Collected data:
━━━

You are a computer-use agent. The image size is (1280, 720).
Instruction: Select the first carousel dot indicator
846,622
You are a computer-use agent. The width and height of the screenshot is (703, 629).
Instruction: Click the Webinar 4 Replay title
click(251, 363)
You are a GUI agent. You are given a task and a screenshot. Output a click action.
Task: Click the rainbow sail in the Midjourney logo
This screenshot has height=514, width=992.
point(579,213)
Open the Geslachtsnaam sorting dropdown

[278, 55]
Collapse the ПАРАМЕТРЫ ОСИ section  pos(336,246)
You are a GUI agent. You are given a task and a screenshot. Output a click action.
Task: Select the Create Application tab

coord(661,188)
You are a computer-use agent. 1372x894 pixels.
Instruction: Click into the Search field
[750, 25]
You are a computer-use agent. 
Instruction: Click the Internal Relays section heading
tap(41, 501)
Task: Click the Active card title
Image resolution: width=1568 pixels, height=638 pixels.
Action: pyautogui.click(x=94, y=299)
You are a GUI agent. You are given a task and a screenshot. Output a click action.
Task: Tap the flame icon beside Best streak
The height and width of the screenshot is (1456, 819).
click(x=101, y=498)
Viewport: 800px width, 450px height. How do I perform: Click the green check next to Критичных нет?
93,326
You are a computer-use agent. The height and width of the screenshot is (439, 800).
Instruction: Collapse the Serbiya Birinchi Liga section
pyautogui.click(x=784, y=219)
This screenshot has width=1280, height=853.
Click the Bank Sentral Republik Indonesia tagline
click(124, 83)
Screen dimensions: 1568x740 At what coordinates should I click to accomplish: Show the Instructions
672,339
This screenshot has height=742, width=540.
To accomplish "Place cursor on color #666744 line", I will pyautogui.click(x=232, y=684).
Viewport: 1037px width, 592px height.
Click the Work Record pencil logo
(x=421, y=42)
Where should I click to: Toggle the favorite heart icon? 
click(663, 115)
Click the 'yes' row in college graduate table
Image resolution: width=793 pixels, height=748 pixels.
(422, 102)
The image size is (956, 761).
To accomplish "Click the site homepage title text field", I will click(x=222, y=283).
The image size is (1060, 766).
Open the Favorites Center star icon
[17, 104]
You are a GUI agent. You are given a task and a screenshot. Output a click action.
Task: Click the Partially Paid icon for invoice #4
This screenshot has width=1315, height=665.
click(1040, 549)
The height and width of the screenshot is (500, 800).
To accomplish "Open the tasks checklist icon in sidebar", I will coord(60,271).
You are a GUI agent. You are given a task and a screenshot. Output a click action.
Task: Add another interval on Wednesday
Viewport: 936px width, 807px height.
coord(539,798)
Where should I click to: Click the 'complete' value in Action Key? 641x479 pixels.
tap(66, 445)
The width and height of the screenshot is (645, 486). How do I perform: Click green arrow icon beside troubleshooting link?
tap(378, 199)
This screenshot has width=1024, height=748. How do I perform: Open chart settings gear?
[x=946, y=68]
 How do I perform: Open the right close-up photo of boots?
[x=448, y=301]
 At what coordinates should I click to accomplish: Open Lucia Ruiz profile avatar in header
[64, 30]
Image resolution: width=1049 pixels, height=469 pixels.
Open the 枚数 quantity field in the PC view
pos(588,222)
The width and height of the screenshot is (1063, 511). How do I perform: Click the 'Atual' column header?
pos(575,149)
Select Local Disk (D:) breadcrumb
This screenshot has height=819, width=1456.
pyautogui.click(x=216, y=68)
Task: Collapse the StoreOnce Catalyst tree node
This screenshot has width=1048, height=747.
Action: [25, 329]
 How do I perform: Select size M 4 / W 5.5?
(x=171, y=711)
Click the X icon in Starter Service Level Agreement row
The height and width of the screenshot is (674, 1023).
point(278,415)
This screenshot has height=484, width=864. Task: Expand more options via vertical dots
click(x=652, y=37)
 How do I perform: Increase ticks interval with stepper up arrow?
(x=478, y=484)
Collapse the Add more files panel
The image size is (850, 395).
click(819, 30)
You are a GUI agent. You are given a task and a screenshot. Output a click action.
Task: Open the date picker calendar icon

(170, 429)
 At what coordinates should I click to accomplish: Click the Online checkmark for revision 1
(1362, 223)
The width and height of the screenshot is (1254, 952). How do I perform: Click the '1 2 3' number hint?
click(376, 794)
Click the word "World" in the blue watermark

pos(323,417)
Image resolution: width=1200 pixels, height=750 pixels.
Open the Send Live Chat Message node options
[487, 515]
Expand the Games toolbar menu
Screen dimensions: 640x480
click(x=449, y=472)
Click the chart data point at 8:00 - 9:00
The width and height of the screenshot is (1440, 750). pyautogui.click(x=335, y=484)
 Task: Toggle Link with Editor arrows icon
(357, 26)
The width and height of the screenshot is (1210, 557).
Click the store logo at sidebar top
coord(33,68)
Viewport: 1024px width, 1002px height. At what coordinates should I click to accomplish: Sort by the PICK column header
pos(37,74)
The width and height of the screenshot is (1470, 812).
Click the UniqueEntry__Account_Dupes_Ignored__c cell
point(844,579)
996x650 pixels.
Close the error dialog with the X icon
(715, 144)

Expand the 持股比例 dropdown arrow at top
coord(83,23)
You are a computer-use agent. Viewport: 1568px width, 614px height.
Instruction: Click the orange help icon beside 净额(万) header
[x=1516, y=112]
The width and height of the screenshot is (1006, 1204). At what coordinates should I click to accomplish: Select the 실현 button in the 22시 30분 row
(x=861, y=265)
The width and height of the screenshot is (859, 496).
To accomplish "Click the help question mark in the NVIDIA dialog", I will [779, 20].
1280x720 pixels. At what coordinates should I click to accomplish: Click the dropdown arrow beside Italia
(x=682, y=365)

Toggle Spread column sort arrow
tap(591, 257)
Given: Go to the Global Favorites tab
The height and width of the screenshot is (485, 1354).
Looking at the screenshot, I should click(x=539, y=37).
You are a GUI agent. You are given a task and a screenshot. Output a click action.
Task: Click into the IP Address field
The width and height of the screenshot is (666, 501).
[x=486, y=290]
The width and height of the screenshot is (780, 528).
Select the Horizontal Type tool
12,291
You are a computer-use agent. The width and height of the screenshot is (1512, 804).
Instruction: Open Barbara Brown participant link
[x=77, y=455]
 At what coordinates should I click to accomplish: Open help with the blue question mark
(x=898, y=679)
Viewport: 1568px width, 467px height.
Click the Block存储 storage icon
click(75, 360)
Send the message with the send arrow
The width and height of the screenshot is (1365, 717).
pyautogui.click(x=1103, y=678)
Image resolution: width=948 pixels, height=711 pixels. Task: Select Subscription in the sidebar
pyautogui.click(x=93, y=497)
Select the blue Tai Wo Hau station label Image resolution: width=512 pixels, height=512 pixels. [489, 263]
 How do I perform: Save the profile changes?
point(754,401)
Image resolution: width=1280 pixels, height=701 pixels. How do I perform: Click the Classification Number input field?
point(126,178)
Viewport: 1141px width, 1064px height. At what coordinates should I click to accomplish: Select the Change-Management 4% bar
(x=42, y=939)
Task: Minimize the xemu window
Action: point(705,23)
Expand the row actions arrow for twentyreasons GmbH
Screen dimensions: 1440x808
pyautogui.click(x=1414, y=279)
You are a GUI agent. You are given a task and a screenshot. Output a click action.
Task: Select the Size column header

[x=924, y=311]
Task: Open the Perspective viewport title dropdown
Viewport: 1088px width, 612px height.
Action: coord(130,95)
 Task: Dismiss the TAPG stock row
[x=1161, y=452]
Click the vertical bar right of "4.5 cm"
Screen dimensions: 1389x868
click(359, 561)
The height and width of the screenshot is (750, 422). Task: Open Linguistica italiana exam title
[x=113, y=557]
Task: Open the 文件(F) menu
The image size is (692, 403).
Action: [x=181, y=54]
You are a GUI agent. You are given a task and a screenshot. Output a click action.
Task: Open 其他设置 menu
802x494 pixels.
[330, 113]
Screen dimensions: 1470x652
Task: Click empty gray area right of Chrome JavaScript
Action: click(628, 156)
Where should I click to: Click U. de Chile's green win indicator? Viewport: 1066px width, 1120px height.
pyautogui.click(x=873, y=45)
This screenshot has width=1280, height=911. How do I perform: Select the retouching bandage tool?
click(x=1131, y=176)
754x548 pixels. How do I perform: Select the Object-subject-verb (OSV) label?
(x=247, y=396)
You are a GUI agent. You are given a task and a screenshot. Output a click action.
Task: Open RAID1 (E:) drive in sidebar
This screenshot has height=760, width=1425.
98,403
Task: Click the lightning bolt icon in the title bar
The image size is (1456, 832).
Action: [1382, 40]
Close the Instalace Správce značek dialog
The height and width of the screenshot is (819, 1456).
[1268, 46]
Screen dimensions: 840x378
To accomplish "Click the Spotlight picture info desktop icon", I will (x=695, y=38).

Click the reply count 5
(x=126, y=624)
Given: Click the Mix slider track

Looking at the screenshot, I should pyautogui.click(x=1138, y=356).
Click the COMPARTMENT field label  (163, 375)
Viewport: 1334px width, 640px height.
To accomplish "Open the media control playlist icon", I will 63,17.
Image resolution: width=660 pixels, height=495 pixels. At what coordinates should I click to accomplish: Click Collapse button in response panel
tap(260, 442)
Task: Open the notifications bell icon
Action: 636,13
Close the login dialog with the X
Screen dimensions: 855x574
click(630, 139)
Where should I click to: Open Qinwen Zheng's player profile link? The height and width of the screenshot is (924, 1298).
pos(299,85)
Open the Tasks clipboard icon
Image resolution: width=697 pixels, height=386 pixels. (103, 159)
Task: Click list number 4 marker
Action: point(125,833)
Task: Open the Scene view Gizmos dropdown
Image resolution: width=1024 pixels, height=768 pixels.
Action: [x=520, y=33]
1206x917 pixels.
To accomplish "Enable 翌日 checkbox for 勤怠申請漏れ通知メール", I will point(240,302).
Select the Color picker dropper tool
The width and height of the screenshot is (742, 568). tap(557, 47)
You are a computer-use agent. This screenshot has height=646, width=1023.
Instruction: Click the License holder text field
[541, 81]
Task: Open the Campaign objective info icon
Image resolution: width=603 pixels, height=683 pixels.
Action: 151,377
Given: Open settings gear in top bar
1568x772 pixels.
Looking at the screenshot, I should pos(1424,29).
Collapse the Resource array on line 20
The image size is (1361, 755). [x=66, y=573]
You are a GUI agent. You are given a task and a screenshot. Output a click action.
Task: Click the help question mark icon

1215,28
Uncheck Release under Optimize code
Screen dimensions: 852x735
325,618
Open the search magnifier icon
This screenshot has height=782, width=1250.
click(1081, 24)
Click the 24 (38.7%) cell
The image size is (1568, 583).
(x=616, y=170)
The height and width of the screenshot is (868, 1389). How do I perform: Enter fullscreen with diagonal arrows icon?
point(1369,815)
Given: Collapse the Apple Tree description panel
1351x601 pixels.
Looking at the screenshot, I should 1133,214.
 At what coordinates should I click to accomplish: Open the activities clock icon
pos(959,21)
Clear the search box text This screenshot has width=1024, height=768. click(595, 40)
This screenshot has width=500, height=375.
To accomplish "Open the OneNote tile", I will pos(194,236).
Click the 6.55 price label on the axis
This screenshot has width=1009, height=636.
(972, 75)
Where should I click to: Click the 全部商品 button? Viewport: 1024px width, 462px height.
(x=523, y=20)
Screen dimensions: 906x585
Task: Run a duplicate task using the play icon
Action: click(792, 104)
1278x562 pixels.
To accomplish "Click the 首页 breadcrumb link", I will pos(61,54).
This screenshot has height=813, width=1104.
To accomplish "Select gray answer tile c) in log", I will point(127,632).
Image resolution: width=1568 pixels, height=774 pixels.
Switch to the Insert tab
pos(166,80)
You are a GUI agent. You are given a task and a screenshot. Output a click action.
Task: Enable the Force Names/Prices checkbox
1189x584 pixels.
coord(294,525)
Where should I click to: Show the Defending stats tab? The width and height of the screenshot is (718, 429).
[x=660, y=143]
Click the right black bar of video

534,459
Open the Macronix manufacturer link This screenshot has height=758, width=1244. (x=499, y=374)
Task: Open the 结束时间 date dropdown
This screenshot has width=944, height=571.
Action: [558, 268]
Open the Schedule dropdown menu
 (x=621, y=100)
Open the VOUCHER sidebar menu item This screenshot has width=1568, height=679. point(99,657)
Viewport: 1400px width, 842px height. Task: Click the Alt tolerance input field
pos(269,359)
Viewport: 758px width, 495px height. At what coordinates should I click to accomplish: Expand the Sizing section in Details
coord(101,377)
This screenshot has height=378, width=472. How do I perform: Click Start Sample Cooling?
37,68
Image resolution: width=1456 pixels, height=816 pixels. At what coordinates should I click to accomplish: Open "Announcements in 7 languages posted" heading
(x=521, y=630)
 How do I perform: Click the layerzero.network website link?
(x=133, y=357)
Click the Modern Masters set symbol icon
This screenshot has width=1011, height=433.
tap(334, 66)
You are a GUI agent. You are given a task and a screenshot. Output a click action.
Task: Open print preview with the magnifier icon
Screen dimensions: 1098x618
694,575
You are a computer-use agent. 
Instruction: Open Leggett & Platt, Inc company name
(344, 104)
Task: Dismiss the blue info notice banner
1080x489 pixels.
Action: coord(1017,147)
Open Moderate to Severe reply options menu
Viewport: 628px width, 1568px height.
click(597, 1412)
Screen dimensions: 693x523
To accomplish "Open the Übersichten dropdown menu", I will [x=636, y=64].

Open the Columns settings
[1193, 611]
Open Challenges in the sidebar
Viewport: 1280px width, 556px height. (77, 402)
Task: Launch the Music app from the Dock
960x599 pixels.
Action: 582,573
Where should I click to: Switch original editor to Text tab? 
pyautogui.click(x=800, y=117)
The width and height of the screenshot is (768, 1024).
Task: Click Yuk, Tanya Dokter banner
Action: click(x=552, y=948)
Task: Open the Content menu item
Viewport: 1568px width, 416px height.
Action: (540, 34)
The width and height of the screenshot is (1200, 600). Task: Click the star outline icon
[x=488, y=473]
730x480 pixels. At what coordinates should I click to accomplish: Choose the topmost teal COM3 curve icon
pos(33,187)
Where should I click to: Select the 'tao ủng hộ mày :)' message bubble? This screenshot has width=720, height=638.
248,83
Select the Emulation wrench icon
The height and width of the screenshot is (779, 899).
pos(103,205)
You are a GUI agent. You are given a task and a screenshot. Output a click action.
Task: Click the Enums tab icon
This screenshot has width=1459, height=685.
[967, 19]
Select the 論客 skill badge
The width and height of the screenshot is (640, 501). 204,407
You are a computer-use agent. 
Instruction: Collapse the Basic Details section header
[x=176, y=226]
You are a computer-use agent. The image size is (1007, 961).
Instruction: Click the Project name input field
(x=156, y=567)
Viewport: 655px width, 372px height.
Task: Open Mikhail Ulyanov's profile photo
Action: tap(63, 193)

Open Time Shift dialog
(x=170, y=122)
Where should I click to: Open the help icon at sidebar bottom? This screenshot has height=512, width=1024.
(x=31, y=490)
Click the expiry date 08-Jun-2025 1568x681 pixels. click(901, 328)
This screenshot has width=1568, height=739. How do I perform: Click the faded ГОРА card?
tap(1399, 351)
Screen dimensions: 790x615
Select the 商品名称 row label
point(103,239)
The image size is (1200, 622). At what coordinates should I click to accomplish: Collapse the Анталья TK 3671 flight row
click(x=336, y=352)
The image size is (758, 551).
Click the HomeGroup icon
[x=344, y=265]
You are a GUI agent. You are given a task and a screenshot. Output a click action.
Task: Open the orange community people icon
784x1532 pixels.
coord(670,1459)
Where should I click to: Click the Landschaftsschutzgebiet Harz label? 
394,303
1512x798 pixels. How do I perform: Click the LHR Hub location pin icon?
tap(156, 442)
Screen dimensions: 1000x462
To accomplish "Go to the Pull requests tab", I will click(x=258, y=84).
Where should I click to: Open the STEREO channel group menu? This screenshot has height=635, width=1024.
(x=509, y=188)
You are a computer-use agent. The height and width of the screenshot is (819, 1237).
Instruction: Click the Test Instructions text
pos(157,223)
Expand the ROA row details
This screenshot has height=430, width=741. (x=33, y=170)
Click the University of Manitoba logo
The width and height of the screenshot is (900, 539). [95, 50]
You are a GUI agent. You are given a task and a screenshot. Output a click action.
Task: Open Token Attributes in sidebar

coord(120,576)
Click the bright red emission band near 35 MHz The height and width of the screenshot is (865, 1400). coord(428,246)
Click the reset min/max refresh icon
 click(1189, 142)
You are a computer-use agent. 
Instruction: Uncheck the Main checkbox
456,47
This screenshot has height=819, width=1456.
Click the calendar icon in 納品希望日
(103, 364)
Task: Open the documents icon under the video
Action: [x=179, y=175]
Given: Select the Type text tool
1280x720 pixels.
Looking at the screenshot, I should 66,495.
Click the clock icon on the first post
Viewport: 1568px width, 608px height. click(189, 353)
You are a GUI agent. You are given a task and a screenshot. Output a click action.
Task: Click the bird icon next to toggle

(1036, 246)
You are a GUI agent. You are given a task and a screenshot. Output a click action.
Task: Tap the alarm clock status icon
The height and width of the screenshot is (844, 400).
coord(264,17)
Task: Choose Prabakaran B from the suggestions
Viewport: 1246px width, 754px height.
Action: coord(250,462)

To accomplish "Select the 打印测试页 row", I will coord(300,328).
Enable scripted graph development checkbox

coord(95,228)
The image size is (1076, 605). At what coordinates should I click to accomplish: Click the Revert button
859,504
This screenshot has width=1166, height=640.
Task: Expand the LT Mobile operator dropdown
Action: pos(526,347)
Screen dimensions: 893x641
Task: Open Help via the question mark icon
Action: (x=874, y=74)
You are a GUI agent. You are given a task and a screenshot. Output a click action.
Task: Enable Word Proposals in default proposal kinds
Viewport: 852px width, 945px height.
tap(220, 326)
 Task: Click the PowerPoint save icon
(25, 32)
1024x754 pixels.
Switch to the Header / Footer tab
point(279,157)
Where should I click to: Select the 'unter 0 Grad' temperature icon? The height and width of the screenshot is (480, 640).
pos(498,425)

━━━

## Task brief
Looking at the data above, write out exactly the lines that start at the one containing "You are a computer-use agent. This" and end at the one containing "Clear the search"; include both and nothing beyond.

## Result of the task
You are a computer-use agent. This screenshot has height=646, width=1023.
Instruction: Click the License holder text field
[541, 81]
Task: Open the Campaign objective info icon
Image resolution: width=603 pixels, height=683 pixels.
Action: 151,377
Given: Open settings gear in top bar
1568x772 pixels.
Looking at the screenshot, I should pos(1424,29).
Collapse the Resource array on line 20
The image size is (1361, 755). [x=66, y=573]
You are a GUI agent. You are given a task and a screenshot. Output a click action.
Task: Click the help question mark icon

1215,28
Uncheck Release under Optimize code
Screen dimensions: 852x735
325,618
Open the search magnifier icon
This screenshot has height=782, width=1250.
click(1081, 24)
Click the 24 (38.7%) cell
The image size is (1568, 583).
(x=616, y=170)
The height and width of the screenshot is (868, 1389). How do I perform: Enter fullscreen with diagonal arrows icon?
point(1369,815)
Given: Collapse the Apple Tree description panel
1351x601 pixels.
Looking at the screenshot, I should 1133,214.
 At what coordinates should I click to accomplish: Open the activities clock icon
pos(959,21)
Clear the search box text This screenshot has width=1024, height=768. click(595, 40)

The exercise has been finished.